Both Kidwell and Pfitzner represent eastern districts. Seefeldt represents the Occoquan District in the eastern end of the county; vice chairman Joseph Reading is from the Brentsville District in the county's mostly rural western portion.

Several former county officials had complained that a Pfitzner-Kidwell ticket would tip the board in favor of the eastern end and would terminate a long-time board tradition of splitting the leadership posts.

Seefeldt was not at the meeting because of the death of her mother.

At its regular meeting last week, the board approved the long-simmering request by developer and horse trainer John Marsh for rezoning that will allow him to build a 74-unit equestrian community on 198 acres of his land on Catharpin Road. The request, which has been in county consideration since September, was delayed for a week to give the supervisors additional time to consider the concern of Catharpin Road residents over a possible water shortage in the area if the request were approved.

The request for deferral came from Gainesville Supervisor Tony Guiffre, who wanted a study of the recharge rates (the rate at which well water is replaced by rain or snow). Although he voted for the plan, Guiffre told the board he will have "possible solutions" to western Prince William County's water situation by the end of December.

All of the Catharpin Road area is serviced by wells. Marsh has said he will construct 74 individual wells on his development unless public water is available at the time of construction. County Attorney John Foote said later, "There's plenty of water in Gainesville. One well there tested at 550 gallons per minute. I respect Mr. Guiffre's concern, but there is really no proof that there is a water shortage in Gainesville."

The board also approved the location of an addition to the county's administration complex now under construction on Davis Ford Road. The new building, which will require 50,000 square feet of space rather than the 28,000 square feet planners estimated originally, will be built on the east side of the new access road. Representatives from the firm of Warnecke/Gauthier, Alvarado & Associates told the board that it would be "esthetically unpleasing" to add additional floors to the two-story complex.

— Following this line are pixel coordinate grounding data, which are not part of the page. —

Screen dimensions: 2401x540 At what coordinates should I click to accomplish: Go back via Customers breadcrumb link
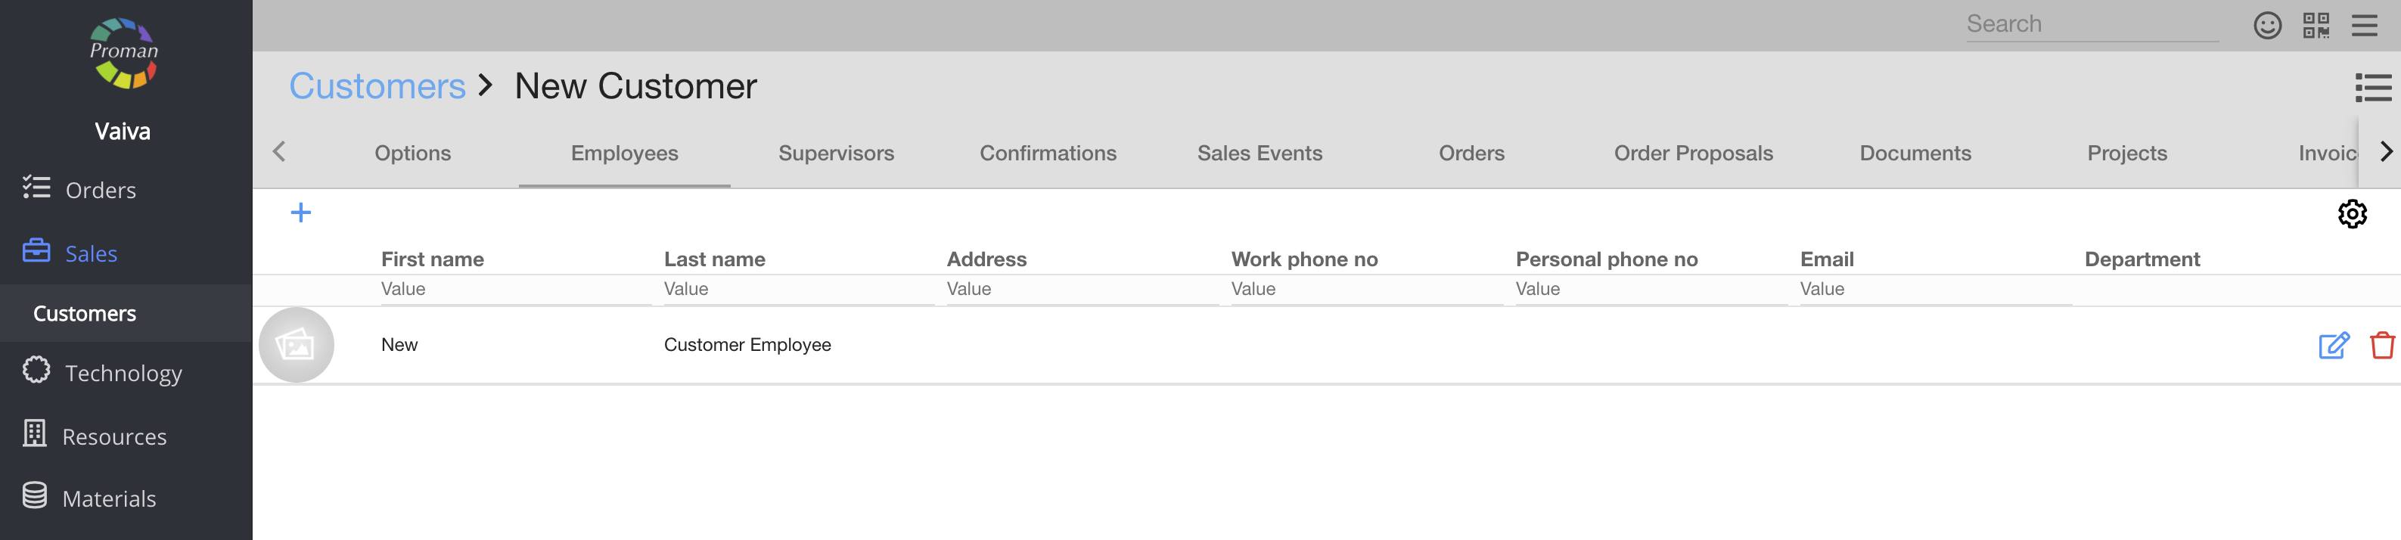377,86
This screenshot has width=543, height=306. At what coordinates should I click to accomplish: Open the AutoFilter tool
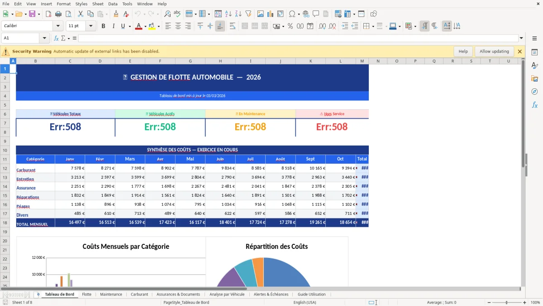pyautogui.click(x=248, y=14)
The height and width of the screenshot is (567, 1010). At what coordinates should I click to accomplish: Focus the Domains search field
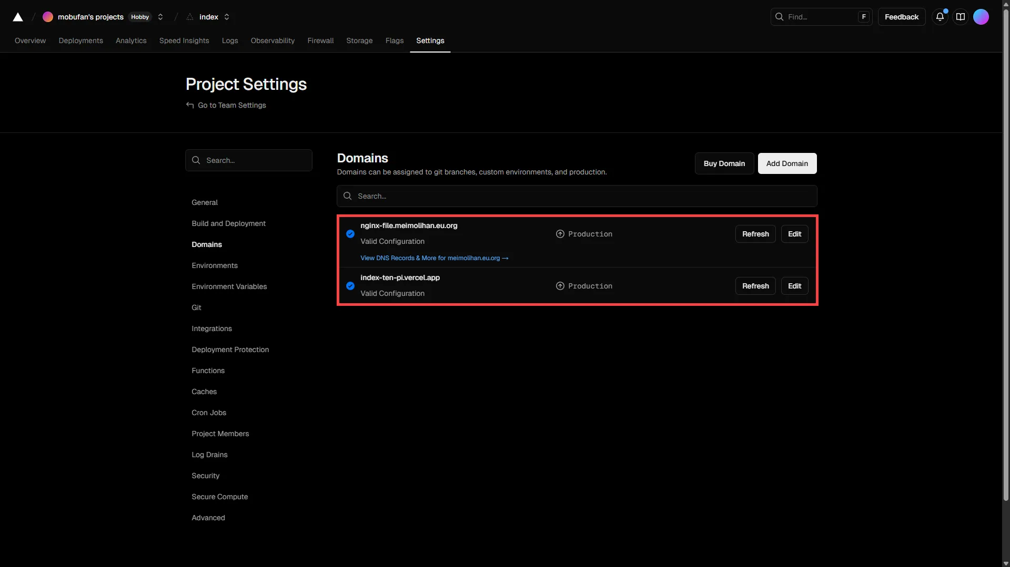coord(577,196)
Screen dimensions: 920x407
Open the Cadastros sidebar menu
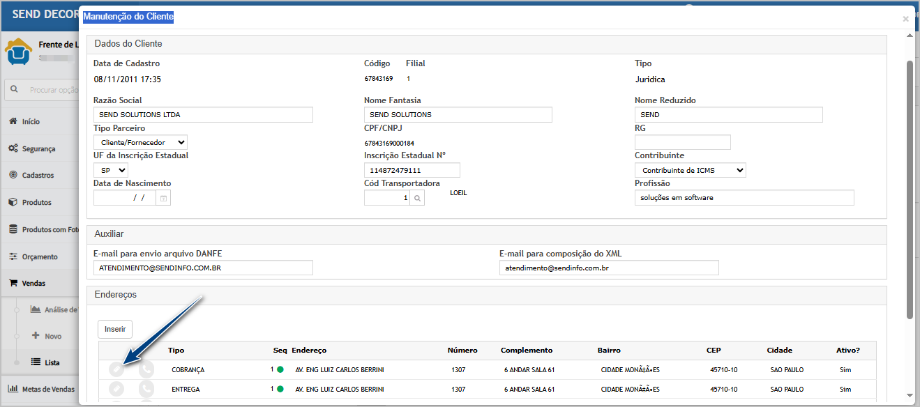point(38,175)
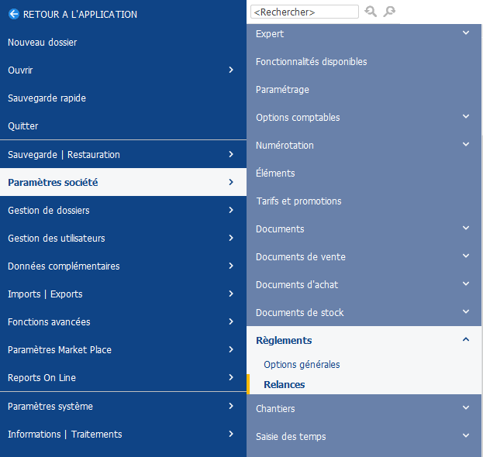Click the arrow next to Gestion de dossiers
The height and width of the screenshot is (457, 483).
pyautogui.click(x=231, y=210)
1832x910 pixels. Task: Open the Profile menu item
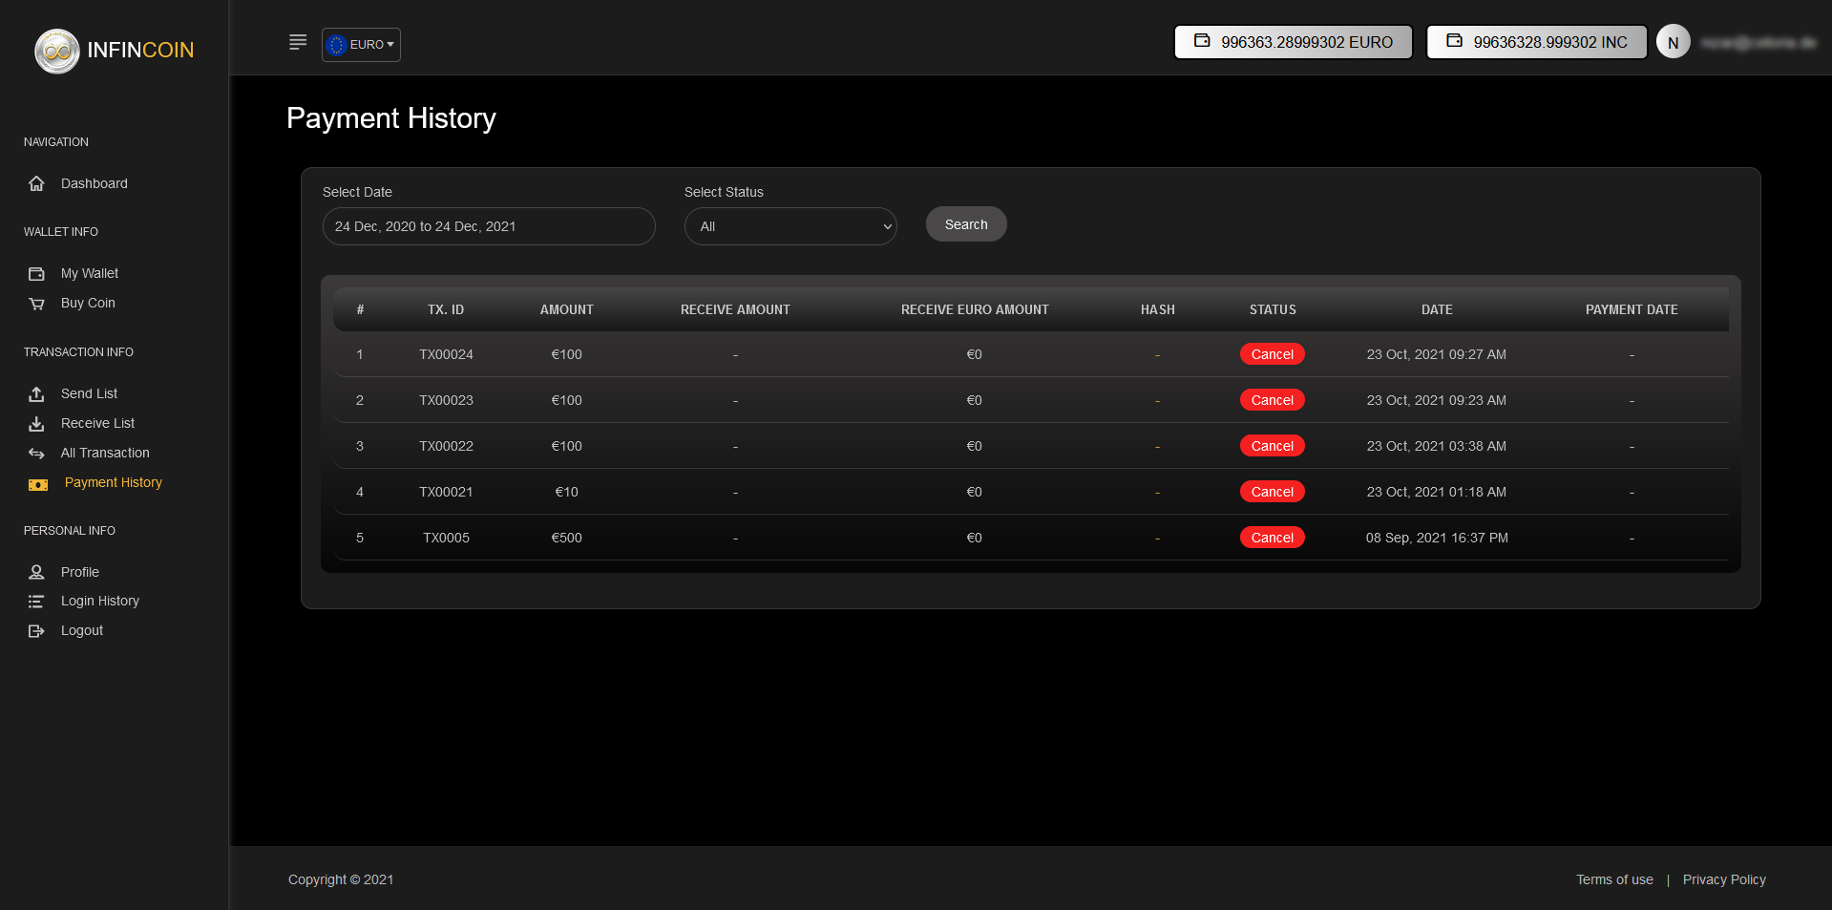pos(80,572)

Slated to open in late summer, the building in its first phase will house approximately 350 county personnel. According to Deputy County Executive Rick Noble, the planners knew the building would be inadequate to house all existing county personnel when they drew up the blueprints. "We decided to begin by building what we could afford, and build as we go," he said.

Noble said the project designers plan to ask the board for $175,000 in construction funds for the second phase of development during the midyear budget review. "We'd like to have a construction contract awarded by summer," Noble said.

In other business, the board approved a $5,000 allocation to reduce the remaining cockroach population in some homes adjacent to the landfill in Woodbridge. The board appropriated $10,000 for spraying homes in the neighborhood last summer after consultants said the houses were infested with thousands of American cockroaches as large as two inches in size. County Executive Robert Noe said the spraying has been "fairly successful" but that further spraying may be necessary in the spring when the pests' eggs hatch.